**Extracted data:**
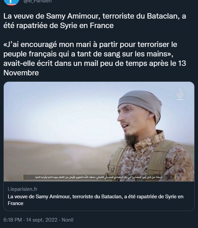Click the word Novembre in the tweet
This screenshot has width=198, height=228.
(21, 73)
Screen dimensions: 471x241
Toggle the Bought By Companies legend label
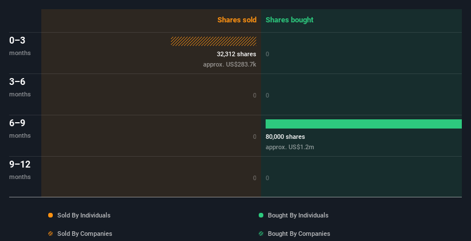click(x=299, y=234)
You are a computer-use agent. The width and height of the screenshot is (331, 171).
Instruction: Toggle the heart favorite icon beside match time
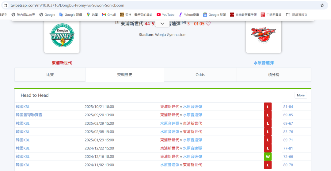pos(208,24)
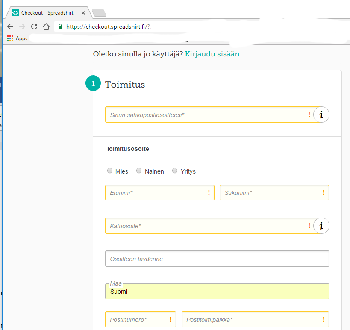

**What the task asks:**
Beginning at the line that contains "Toggle the Bought By Companies legend label" and ending at the last line of the data, return each line exactly; no picture belongs in the copy.

**Written answer:**
Toggle the Bought By Companies legend label
click(x=299, y=234)
You are a computer-use agent. The width and height of the screenshot is (331, 171).
Instruction: Toggle the heart favorite icon beside match time
pos(208,24)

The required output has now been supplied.